Завтрак, и вправду, уже накрыли. Оленна выбрала себе тот самый столик, где пару дней назад сидела мамаша с малышом. Санса еще находилась в раздумьях, будет ли вежливее сесть с бывшей соседкой — или стоит все же поместиться где-то отдельно — соблюдая приватность? От этих насущных размышлений ее отвлекала сама Оленна.

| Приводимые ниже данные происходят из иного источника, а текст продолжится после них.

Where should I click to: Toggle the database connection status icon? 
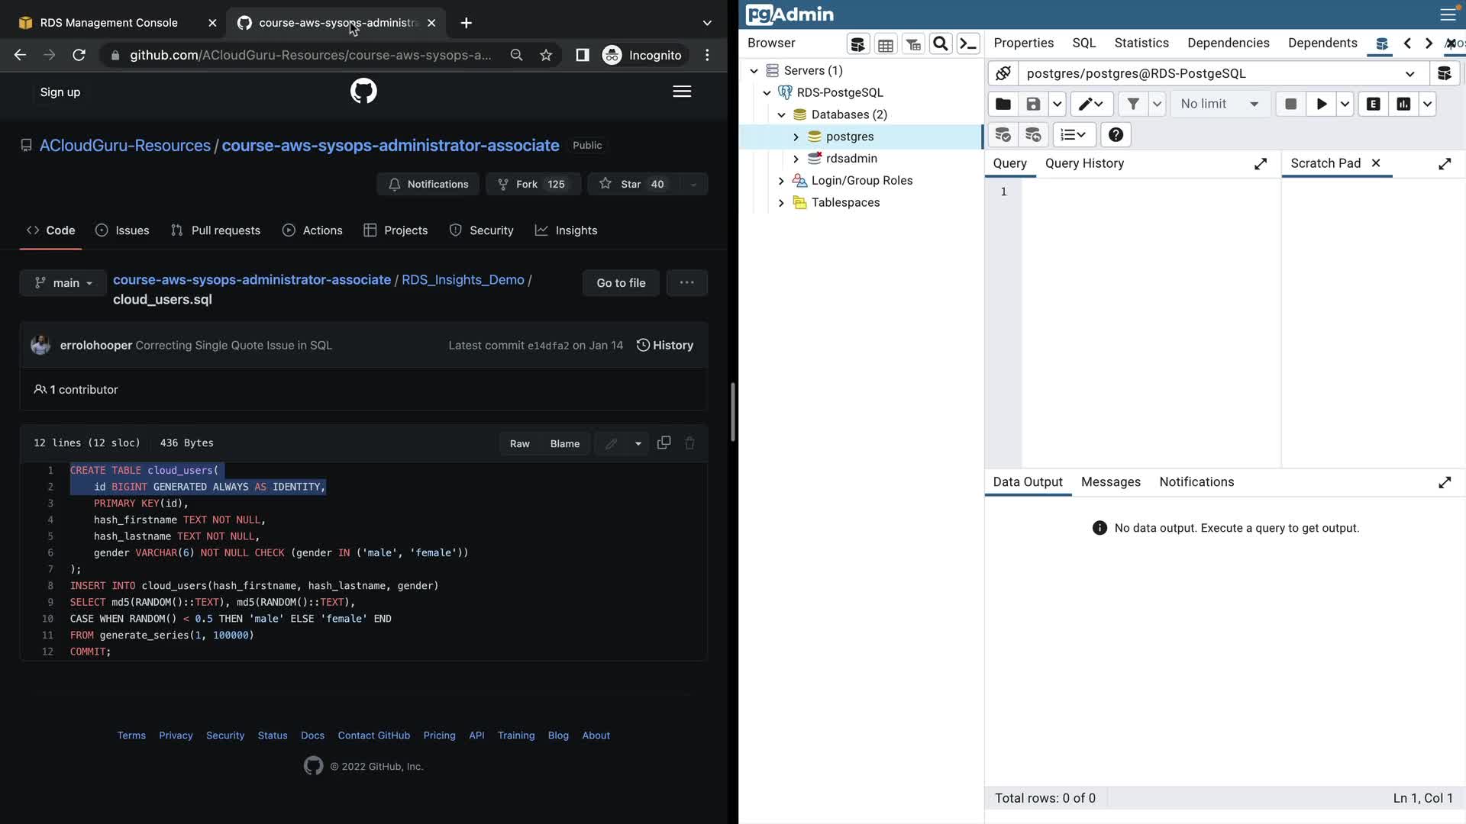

— Ты идешь уже брать себе еду, или так и будешь дремать на ходу? Вот тебе еще один минус ночных рыданий — потом спать хочется. Нет, не стоит оно того — если уж клевать носом где ни попадя, то только после хорошо проведенной ночи. Такой, чтобы вставать было
Санса внутренне содрогнулась — но спорить после столь откровенного разговора было, как минимум, невежливо. Она машинально набрала себе какой-то еды: пару кексов, кофе, йогурт, красный апельсин — и двинулась к столику, где Оленна расположилась со своим блюдом, на которое она положила все виды сыра, что имелись в ассортименте буфета, набросав по краям мелких помидоров и зеленого винограда. Она кинула на Сансу острый взгляд из-под тонких, почти бесцветных бровей, которые лихо подкрашивала коричневым карандашом.
— Ну что, наковыряла еды? Садись, ешь, рассказывай. Тебе же не терпится с кем-то поделиться своими бедами — а и не с кем. Матери ты не скажешь — это понятно, ну не с Серсеей же тебе откровенничать, в самом деле. А своего единственного собеседника ты, похоже, потеряла. Или прогнала?

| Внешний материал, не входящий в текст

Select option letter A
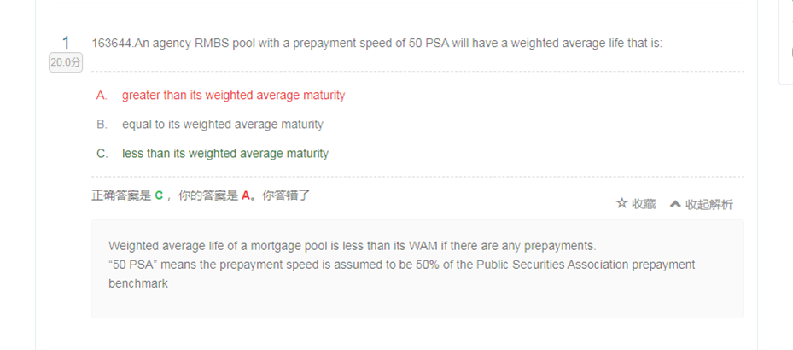pyautogui.click(x=102, y=96)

Санса не нашла ничего умного, чтобы ответить, и поэтому утопила нос в стакане с кофе.
— Молчишь, значит, я попала — прогнала. И за что же, интересно, такая немилость? Про пылинки сдувать, ложиться вместо коврика перед каждой лужей за неимением плаща и прочие сентиментальные глупости я даже не стану упоминать. Сама знаешь. Но что этот товарищ таращится на тебя так, как будто ты — колодец, а он — странник в пустыне — скажу. Рядом с тобой у него вечно такой вид, словно он набрел среди темного леса на освещенный дом — и теперь пытается тщетно разглядеть, что же там внутри — и не может, потому что глаза привыкли к темноте, а свет — обжигает.
Просто нет такой привычки. Это, конечно, непросто. Да и нужно ли? Всегда есть варианты более традиционные… Жила бы ты там, откуда я приехала — я бы познакомила тебя со своими внуками. Один, правда, уже оженился на какой-то слащавой, как сахарная вода, дуре. А другой… мда… но у меня их трое — кто-нибудь бы, да подошел. Когда люди близки по возрасту, социальной прослойке и финансовому положению — это просто, потому что банально.

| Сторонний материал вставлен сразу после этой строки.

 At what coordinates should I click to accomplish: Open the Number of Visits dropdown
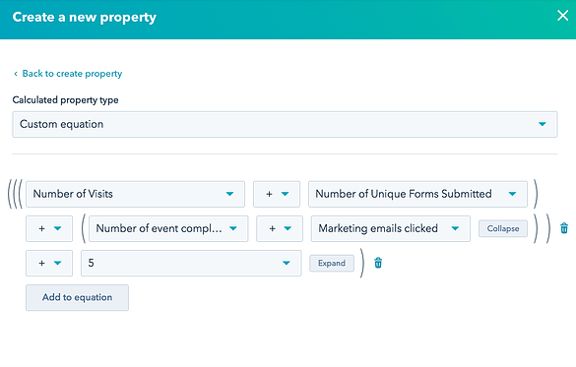point(135,194)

Женился — дети — потом кто-нибудь из двоих обязательно уйдет налево — да ненадолго, потому что гулять скучно и не гулять тоже. Все эти варианты просчитаны заранее, как по школьному учебнику: сомневаешься — открой последнюю страницу — там будет ответ, честный и незамысловатый. А вот решить задачу с двумя неизвестными и временем в качестве условия за скобкой — это надо попотеть. Небанальная задача — и интересный вариант развития событий. Каждый дальше решает для себя, что ему ближе. Мне был ближе второй вариант — я не искала легких путей и теперь плачу за это — одиночеством. Но, заметь, я не сказала, что жалею. Потому что я не жалею. Ни секундочки. По крайней мере — есть что вспомнить…
Оленна вновь зашлась в своем жутком хохоте, который почти перешел в удушье. Санса анализировала все услышанное, косясь на побагровевшую старуху. Но та откашлялась и снова была в седле.
— Ну что, есть вопросы? Я слишком много болтаю — аж кашель наскочил. Эта загребущая жадная эмфизема — единственная, кто теперь на меня наскакивает. Да еще бессонница. Как дрянное вино, что подали после хорошего обеда. Но бокал полон и счет оплачен — значит, надо пить, что дают.